Yeme Davranışı
Yaşam boyunca devam eden yeme davranışı bebeklikten okul çağına hızla gelişmektedir. Bu gelişim sürecinde yeme davranışı ve duygu durumu arasındaki ilişki bilim insanları tarafından uzun zamandan beri araştırılmaktadır. Hayatta kalmak için gerekli olan yeme davranışı ve yemek yeme işlevi kişiye verdiği hazzın yanında yetersiz/aşırı beslenme ve/veya yeme bozuklukları gibi bazı sağlık sorunlarına da neden olabilmektedir. Duygusal ve bilişsel unsurlar da dahil olmak üzere kişinin psikolojik özellikleri yeme alışkanlıklarını ve ağırlık kontrolünü etkileyebilmektedir. Bu durum sadece fazla kilolu ve obez olan bireylerde değil aynı zamanda ideal vücut ağırlığına sahip olan bireylerde de görülebilmektedir. Bilişsel kısıtlama bireylerin yeme davranışını ve vücut ağırlığını olumsuz yönde değiştirebilmekte, özellikle günlük yaşamda karşılaşılan stresle başa çıkılamadığında ve uzun süre çeşitli diyet uygulayanlarda yanlış beslenme alışkanlıkları ortaya çıkabilmektedir.
Aşırı dolu tabak
Sezgisel Yeme Kavramı ve İlkeleri
Sezgisel yeme terimi 1995 yılında her ikisi de klinik diyetisyeni olan Evelyn Tribole ve Elyse Resch tarafından diyet dışı bir yaklaşım olarak tanımlanmıştır. Sezgisel yeme bireyin, vücudunun doğal olarak verdiği fiziksel açlık, tokluk ve doyum sinyallerini dinleyerek ve bu sinyallere uyum sağlayarak yemek yeme biçimi olarak tanımlanmaktadır. Bu kavram beslenme ve diyetetik alanında, diyetsiz yaklaşım (nondiet approach), normal yeme, uyuma dönük / adaptif yeme (adaptive eating), akıllıca yeme (wisdom eating) ve bilinçli yeme (conscious eating) gibi kavramlar olarak da belirtilmektedir. Sezgisel yeme, fizyolojik açlık ve doyma ipuçlarına yanıt olarak yemeyi vurgulayan uyumlu bir diyet davranışıdır. Sezgisel yemenin temel ilkesi “vücut bilgeliği” kazanmaktır . Sezgisel yeme, bireylerin özel bir sağlık sorunu olmaksızın vücut ağırlıkları kontrolüne yanıt olarak geliştirilen, temelde vücudun ihtiyacı olan yiyeceklerin miktarını ve türünü bilmesi olarak da ifade edilmektedir. Bireyin fizyolojik olarak açlığını doyurması, yeterli miktarda besin alımını sağladıktan sonra aşırı doygunluk oluşmadan yemeyi bırakabildiği temel yeme davranışı olarak ortaya çıkmaktadır. Sezgisel yemek yemede temel yaklaşım; bireyin herhangi bir kronik hastalığı olmadığı sürece (örn. diyabet, besin alerjileri) içgüdüsel olarak beslenme dengesini sağlayacak şekilde seçimlerini yapması ve bu nedenle besin tüketim çeşitliliği ile ilgili herhangi bir kısıtlamanın olmaması yönündedir.

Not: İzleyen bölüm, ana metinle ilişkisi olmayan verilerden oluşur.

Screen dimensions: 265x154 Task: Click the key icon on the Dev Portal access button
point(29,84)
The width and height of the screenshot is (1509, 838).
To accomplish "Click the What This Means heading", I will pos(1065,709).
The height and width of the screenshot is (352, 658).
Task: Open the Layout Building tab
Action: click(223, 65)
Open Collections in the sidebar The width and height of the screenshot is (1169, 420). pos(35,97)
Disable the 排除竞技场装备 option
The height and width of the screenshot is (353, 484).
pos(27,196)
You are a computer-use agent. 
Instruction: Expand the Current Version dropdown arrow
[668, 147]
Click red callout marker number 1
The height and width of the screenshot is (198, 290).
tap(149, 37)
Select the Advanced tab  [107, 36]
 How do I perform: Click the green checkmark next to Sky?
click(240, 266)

Sezgisel Yemenin 3 Temel Yaklaşımı
- Yemek yemeye koşulsuz izin verme (ne zaman acıktığı ve hangi besini arzuladığı),
- Duygusal nedenler yerine fiziksel nedenlere dayalı yemek yeme,
- Fiziksel açlık ve tokluk sinyallerine bağlı yemek yeme (ne zaman ve ne kadar yemek yemesi gerektiğini belirlemek).

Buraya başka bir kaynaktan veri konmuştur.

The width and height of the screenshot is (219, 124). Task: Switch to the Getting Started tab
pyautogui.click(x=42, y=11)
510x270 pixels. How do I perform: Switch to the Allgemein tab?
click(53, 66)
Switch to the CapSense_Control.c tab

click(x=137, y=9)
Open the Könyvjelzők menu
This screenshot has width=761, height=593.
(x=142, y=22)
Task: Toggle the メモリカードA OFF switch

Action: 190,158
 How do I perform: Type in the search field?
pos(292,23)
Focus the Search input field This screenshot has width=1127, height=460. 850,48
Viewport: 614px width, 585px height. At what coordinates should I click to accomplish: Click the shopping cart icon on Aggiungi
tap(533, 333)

Yemek yemeye koşulsuz izin verme davranışı, kişinin fiziksel açlık hissettiğinde o anda arzulanan yemeği yemesi olarak açıklanmaktadır. Bu yeme stratejisine katılan bireyler, ne ve ne kadar yiyeceğini düşünmeden sadece açlık sinyallerine göre hareket etmektedirler. Yemek yeme konusunda kendilerine koşulsuz izin veren bireylerin fiziksel açlık ve tokluk sinyalleri tarafından kontrol edilen yeme davranışları nedeniyle aşırı yeme davranışı sergilemedikleri belirtilmektedir. Sezgisel yemede, duygusal nedenler yerine fiziksel nedenlere dayalı yemek yeme davranışında bulunan bireyler duygusal dalgalanmaları ve/veya stres durumları ile başa çıkabilmek için değil sadece fiziksel açlığını doyurmak için yiyeceklere yönelmektedirler. Sezgisel yeme davranışı sergilemeyen bireyler duygusal doygunluğa ulaştıklarında yeme davranışını sonlandırmaktadırlar. Sezgisel yeme davranışının doğuştan gelen bir farkındalık yetisi ile geliştiği ve bireyin “karnın aç olduğunda yemek ye ve karnın doyduğunda yemeyi bırak” ilkesi ile hareket ettiği belirtilmektedir.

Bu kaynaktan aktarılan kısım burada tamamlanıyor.